In the part of the material that opens with the line containing "wheel size value" and closes with the line containing "pos(236,328)", swap "Planning" for "Scheduling" and give only those lines again, with everything else unchanged.

>> start DATA EXTRACT

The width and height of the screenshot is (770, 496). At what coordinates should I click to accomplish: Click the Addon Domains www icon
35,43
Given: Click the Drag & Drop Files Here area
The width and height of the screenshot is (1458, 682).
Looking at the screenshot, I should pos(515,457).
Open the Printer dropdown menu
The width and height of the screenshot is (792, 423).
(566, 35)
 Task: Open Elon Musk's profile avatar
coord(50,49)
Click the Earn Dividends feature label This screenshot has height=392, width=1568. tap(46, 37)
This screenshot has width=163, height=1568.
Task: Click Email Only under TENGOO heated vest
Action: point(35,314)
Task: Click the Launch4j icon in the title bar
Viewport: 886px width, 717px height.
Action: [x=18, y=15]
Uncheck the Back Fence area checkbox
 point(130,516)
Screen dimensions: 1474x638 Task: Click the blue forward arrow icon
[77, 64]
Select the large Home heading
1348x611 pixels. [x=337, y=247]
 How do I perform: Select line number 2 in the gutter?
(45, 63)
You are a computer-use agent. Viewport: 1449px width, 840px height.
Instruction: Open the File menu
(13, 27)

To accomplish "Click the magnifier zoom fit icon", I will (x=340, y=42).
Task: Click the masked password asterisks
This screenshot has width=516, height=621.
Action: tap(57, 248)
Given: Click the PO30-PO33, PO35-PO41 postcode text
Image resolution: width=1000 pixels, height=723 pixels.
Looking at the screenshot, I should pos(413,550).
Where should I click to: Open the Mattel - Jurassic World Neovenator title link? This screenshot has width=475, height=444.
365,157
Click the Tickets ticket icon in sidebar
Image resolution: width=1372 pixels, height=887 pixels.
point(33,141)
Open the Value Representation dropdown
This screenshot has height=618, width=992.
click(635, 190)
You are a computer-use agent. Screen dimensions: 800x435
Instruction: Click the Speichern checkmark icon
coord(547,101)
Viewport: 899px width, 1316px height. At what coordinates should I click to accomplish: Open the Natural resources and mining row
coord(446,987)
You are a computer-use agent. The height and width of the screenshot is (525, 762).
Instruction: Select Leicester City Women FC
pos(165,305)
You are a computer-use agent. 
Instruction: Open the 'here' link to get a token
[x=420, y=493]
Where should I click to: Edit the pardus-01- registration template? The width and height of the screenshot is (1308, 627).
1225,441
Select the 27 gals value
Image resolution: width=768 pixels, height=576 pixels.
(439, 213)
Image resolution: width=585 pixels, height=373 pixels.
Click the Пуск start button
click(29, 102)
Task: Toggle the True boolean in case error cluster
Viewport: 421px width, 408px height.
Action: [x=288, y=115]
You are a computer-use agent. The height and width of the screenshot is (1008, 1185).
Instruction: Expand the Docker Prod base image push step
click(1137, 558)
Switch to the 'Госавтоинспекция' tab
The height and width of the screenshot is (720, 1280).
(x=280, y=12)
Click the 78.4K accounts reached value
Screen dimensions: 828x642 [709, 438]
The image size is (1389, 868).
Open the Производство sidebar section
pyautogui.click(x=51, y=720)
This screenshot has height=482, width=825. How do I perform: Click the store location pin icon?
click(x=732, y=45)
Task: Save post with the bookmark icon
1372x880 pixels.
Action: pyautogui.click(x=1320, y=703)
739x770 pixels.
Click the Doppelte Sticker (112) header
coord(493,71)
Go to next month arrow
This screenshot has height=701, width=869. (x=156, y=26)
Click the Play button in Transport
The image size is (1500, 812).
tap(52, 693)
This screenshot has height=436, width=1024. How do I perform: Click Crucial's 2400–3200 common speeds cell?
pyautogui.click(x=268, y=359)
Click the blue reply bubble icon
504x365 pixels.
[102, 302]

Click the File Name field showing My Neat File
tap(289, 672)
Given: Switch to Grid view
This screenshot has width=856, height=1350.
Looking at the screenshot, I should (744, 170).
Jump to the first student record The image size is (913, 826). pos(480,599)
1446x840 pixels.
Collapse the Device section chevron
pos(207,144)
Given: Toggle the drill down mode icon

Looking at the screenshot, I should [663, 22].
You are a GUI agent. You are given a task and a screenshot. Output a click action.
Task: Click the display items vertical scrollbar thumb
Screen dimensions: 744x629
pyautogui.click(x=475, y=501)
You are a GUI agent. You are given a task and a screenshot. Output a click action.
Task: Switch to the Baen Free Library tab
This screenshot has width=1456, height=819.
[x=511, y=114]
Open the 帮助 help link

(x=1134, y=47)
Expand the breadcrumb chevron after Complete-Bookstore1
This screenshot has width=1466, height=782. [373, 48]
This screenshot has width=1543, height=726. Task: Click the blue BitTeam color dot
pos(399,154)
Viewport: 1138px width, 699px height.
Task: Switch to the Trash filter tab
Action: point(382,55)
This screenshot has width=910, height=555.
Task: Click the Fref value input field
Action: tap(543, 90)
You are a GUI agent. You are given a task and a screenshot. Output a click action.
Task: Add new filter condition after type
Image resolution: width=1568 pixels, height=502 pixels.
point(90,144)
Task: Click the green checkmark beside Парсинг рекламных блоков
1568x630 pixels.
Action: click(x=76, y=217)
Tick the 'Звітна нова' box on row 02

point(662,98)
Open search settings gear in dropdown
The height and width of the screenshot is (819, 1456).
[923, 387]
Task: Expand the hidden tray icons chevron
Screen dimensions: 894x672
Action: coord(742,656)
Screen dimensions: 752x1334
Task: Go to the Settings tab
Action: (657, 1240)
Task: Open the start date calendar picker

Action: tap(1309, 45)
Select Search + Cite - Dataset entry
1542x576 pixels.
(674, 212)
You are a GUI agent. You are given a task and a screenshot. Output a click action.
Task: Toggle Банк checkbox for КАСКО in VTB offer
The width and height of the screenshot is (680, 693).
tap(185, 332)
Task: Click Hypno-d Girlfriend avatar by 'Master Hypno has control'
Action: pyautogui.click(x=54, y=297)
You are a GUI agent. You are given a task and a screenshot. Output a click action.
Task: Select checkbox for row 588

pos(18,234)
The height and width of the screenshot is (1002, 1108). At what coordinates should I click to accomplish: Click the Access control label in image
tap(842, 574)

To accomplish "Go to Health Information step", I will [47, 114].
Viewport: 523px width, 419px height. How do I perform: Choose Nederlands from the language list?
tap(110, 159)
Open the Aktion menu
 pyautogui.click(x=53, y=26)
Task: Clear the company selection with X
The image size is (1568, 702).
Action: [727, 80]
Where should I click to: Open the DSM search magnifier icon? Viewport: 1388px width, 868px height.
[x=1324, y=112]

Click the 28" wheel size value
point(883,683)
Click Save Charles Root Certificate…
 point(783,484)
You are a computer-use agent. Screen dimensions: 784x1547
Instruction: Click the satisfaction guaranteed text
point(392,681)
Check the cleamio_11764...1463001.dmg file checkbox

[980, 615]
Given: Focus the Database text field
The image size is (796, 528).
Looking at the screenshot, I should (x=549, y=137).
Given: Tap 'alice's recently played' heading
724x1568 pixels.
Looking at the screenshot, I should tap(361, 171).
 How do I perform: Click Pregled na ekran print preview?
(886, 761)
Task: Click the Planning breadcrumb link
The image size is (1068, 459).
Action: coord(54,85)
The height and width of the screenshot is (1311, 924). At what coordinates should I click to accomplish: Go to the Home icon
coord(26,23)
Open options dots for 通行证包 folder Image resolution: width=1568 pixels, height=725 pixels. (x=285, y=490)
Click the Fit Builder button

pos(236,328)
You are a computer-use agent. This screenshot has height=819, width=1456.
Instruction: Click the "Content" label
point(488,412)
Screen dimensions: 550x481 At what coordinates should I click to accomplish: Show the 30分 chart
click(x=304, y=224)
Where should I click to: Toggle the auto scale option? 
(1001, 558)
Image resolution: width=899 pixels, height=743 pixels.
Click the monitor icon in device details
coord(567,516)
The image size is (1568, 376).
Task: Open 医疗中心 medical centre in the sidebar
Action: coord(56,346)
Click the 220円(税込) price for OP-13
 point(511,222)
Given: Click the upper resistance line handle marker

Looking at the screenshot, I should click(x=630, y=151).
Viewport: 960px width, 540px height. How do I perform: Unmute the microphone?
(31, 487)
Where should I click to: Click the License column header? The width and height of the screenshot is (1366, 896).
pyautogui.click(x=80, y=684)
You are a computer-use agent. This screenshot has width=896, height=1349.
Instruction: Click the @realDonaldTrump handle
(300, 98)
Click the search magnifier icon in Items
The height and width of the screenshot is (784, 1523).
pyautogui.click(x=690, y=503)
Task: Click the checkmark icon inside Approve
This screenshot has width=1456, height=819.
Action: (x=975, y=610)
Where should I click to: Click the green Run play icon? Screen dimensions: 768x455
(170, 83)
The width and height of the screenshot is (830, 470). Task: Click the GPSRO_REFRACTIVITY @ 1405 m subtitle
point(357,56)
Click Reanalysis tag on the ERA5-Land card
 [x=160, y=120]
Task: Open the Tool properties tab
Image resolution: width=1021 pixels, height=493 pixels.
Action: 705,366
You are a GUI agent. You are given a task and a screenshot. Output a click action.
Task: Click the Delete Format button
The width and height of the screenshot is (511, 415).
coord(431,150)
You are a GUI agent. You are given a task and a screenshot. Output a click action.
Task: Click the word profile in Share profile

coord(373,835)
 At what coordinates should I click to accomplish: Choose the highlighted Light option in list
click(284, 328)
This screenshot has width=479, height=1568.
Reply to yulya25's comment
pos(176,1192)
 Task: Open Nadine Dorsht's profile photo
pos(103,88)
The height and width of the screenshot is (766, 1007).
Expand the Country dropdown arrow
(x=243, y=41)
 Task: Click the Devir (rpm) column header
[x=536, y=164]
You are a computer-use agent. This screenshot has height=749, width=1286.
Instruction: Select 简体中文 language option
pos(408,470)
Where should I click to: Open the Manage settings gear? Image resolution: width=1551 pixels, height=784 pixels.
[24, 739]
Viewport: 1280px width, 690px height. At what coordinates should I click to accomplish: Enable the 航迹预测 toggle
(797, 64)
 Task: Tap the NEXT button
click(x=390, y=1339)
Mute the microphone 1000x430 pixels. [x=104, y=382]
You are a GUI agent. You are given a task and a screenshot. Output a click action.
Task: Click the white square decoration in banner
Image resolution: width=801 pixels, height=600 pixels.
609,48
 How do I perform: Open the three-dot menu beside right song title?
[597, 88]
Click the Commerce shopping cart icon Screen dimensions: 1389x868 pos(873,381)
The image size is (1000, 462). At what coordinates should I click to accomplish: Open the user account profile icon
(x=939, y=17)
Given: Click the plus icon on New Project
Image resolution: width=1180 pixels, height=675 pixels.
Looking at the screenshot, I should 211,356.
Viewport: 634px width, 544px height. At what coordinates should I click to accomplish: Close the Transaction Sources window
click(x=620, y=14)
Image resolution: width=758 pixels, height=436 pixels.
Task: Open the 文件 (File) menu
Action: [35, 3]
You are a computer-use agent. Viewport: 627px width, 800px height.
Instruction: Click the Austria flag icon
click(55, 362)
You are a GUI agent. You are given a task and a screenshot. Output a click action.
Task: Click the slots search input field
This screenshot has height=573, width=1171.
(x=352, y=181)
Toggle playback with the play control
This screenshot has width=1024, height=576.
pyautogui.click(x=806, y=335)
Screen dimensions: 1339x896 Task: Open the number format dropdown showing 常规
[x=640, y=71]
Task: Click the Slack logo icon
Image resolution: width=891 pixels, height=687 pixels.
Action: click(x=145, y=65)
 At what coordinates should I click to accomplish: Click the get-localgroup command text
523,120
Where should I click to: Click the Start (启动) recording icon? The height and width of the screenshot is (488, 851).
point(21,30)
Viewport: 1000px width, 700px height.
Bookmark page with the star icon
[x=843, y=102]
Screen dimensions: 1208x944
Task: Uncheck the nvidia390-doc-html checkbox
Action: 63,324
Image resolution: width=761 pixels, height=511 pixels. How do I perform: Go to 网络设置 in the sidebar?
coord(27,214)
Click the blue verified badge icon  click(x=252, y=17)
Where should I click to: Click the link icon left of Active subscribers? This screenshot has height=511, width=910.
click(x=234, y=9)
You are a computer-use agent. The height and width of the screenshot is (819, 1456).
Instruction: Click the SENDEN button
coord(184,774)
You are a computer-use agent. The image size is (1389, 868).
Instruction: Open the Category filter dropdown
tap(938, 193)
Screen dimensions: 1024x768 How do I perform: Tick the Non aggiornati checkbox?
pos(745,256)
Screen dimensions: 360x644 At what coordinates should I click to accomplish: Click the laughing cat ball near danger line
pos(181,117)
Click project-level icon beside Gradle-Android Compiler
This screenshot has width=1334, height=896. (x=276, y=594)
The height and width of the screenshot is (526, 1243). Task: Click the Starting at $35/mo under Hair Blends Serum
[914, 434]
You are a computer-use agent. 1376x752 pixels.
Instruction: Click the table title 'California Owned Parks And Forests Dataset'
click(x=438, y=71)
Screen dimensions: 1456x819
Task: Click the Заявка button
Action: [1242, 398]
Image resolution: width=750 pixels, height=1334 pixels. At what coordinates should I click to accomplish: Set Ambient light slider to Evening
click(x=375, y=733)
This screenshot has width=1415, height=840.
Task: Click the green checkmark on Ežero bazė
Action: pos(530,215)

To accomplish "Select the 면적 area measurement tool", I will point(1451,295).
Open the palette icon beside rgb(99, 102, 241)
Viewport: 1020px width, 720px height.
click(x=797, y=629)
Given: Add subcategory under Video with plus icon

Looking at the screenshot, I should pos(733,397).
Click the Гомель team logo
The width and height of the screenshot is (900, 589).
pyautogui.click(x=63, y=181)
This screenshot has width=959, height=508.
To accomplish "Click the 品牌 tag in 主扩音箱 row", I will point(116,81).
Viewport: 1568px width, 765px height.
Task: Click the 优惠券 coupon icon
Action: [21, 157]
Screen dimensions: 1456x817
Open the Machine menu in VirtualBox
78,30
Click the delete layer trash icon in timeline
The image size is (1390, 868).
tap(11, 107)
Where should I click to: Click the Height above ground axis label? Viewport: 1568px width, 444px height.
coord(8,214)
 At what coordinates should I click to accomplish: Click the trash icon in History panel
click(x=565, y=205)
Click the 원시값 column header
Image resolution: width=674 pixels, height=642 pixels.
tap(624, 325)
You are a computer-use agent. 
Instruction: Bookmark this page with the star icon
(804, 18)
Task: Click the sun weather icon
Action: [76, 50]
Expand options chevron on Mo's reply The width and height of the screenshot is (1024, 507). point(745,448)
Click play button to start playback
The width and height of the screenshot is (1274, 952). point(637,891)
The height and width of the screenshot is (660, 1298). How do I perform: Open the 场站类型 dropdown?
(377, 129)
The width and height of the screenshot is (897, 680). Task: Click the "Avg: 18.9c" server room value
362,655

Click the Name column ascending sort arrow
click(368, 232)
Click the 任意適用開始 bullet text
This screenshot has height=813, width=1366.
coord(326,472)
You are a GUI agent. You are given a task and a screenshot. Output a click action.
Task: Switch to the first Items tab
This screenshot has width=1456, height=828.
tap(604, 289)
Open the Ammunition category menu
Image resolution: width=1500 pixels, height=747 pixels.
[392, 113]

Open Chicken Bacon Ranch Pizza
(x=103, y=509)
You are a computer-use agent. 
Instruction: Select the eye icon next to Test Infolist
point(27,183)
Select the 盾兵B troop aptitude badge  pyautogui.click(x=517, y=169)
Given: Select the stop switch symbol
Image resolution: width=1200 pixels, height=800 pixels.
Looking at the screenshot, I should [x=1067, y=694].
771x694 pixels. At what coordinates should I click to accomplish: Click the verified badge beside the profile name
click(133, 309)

>> end DATA EXTRACT

[FINAL ANSWER]
Click the 28" wheel size value
point(883,683)
Click Save Charles Root Certificate…
 point(783,484)
You are a computer-use agent. Screen dimensions: 784x1547
Instruction: Click the satisfaction guaranteed text
point(392,681)
Check the cleamio_11764...1463001.dmg file checkbox

[980, 615]
Given: Focus the Database text field
The image size is (796, 528).
Looking at the screenshot, I should (x=549, y=137).
Given: Tap 'alice's recently played' heading
724x1568 pixels.
Looking at the screenshot, I should tap(361, 171).
 How do I perform: Click Pregled na ekran print preview?
(886, 761)
Task: Click the Scheduling breadcrumb link
The image size is (1068, 459).
Action: coord(54,85)
The height and width of the screenshot is (1311, 924). At what coordinates should I click to accomplish: Go to the Home icon
coord(26,23)
Open options dots for 通行证包 folder Image resolution: width=1568 pixels, height=725 pixels. (x=285, y=490)
Click the Fit Builder button

pos(236,328)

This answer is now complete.